[Stored data]

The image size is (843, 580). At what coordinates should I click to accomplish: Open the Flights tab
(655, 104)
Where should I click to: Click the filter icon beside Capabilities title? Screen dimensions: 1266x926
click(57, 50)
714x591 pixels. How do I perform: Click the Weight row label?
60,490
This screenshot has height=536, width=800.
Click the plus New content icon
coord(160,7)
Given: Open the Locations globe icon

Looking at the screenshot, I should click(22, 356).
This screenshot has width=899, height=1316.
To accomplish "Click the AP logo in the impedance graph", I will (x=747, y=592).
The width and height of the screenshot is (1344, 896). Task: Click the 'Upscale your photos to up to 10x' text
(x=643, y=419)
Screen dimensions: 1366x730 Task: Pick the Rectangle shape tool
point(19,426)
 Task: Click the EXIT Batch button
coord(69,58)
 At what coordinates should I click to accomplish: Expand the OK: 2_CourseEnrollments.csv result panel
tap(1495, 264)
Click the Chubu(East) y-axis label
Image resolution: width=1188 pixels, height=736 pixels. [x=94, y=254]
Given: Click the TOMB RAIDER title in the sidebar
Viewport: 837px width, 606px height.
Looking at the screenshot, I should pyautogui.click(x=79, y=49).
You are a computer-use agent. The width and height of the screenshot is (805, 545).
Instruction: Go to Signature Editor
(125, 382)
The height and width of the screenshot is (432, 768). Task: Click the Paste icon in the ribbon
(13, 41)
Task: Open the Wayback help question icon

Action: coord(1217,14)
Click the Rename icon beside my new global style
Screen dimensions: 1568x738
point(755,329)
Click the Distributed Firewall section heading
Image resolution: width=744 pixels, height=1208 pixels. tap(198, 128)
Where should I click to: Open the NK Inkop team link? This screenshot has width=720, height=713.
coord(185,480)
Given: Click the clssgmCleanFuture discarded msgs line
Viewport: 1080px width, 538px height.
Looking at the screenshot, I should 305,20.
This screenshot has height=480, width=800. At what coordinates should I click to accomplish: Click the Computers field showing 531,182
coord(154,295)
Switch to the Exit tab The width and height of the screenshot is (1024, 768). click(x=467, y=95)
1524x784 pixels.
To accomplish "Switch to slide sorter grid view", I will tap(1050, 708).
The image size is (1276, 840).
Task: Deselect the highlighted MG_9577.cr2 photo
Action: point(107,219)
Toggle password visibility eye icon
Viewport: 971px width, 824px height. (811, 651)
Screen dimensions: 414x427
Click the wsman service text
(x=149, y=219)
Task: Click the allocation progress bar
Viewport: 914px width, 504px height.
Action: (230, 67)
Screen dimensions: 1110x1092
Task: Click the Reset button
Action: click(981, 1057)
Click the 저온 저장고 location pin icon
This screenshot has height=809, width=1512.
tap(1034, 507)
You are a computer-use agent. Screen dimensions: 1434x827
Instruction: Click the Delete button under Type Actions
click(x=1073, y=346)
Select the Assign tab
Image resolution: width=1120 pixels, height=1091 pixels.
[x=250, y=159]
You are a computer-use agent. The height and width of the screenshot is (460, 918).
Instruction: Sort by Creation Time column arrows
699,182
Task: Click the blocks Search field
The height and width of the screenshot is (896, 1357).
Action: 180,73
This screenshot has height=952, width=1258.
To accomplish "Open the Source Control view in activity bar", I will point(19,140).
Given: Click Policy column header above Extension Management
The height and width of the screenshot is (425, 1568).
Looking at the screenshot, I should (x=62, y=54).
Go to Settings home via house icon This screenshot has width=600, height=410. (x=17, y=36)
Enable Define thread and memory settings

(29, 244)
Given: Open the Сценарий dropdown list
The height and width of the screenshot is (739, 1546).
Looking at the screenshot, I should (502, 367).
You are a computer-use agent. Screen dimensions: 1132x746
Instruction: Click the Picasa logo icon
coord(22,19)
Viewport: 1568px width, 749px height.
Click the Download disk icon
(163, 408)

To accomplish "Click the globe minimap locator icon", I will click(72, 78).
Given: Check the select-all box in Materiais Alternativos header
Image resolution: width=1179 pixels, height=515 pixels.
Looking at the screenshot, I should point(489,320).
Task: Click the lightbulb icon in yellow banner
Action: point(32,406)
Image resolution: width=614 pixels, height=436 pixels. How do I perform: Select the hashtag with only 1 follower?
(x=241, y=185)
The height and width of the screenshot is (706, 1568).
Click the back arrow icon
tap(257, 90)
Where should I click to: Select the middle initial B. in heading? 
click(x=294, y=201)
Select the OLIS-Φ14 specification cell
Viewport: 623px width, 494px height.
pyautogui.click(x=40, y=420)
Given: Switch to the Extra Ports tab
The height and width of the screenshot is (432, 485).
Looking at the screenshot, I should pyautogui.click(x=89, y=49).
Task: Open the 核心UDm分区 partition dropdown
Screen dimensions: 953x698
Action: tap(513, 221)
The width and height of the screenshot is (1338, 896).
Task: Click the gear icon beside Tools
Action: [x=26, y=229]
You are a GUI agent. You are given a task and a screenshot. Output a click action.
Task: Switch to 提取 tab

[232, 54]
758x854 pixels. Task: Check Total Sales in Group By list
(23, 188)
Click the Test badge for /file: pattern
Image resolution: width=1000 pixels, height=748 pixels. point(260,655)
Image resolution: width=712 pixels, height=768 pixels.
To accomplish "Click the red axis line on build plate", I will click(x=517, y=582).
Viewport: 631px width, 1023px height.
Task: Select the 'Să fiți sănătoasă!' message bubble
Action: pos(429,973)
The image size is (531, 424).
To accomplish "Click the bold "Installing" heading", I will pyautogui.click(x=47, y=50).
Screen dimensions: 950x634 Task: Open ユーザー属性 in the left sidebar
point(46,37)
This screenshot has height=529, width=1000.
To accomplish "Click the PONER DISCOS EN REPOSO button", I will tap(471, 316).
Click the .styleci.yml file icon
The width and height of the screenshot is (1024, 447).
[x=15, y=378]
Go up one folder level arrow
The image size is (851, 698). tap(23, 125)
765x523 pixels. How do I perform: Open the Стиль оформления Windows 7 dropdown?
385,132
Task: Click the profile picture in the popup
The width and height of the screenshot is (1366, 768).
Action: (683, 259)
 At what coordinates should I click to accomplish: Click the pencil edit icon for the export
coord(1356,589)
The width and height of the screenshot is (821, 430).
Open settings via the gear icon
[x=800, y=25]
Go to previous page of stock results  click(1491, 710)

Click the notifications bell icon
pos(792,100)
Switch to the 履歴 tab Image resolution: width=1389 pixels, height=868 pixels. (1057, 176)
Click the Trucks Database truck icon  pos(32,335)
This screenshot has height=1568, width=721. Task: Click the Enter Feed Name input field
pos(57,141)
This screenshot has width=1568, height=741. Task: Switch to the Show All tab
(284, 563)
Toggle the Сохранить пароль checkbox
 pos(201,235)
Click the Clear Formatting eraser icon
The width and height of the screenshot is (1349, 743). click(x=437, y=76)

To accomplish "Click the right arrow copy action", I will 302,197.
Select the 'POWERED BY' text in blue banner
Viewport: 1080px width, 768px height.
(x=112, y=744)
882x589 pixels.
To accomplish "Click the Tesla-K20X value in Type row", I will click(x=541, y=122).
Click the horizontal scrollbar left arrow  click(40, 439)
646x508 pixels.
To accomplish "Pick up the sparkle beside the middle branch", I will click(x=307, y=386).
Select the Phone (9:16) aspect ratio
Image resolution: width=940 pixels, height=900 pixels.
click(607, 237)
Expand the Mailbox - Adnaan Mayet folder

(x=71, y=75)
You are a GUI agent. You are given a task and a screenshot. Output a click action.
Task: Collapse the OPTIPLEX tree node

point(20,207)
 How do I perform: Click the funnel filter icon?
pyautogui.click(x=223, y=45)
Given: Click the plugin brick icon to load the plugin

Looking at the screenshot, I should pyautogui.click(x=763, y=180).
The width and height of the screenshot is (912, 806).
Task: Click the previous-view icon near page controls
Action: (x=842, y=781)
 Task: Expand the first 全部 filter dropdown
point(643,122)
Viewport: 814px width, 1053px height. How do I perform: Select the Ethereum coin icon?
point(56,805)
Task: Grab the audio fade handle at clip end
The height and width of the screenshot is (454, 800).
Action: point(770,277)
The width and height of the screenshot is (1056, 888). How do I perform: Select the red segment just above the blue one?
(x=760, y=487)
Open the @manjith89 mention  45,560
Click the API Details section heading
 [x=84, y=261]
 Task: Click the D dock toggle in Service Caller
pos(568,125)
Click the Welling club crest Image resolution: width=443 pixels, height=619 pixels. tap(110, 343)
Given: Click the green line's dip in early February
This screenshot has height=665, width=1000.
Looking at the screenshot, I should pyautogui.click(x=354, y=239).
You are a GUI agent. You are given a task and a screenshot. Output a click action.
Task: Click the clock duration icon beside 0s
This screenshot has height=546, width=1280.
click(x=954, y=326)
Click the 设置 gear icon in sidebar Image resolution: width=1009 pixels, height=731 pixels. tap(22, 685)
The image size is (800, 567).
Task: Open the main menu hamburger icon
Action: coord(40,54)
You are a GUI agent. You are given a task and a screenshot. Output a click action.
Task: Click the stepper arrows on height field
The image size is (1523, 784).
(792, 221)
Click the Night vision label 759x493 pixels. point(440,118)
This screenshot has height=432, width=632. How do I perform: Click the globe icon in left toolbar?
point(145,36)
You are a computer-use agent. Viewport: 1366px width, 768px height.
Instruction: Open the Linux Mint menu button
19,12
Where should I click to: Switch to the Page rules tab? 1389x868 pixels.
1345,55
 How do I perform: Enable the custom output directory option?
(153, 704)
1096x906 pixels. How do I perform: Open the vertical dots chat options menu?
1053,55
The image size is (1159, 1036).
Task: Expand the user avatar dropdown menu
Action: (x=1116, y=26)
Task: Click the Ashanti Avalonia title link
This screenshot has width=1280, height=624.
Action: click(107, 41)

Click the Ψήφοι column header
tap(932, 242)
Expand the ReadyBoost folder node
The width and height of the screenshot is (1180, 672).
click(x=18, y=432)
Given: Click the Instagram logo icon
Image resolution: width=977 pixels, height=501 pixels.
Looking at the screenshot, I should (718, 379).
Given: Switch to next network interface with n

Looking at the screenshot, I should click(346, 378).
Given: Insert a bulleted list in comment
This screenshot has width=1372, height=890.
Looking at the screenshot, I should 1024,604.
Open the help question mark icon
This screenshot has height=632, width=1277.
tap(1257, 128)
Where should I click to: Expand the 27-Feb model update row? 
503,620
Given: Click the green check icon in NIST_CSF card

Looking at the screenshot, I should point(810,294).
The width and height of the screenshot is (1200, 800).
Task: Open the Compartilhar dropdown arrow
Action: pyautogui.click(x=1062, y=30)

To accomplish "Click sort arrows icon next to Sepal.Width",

== Work item ==
All that is wanted is the stretch of lines above from the one containing "Task: Click the profile picture in the popup" through the one containing "Go to previous", duplicated exactly.

== Output below ==
Task: Click the profile picture in the popup
The width and height of the screenshot is (1366, 768).
Action: (683, 259)
 At what coordinates should I click to accomplish: Click the pencil edit icon for the export
coord(1356,589)
The width and height of the screenshot is (821, 430).
Open settings via the gear icon
[x=800, y=25]
Go to previous page of stock results  click(1491, 710)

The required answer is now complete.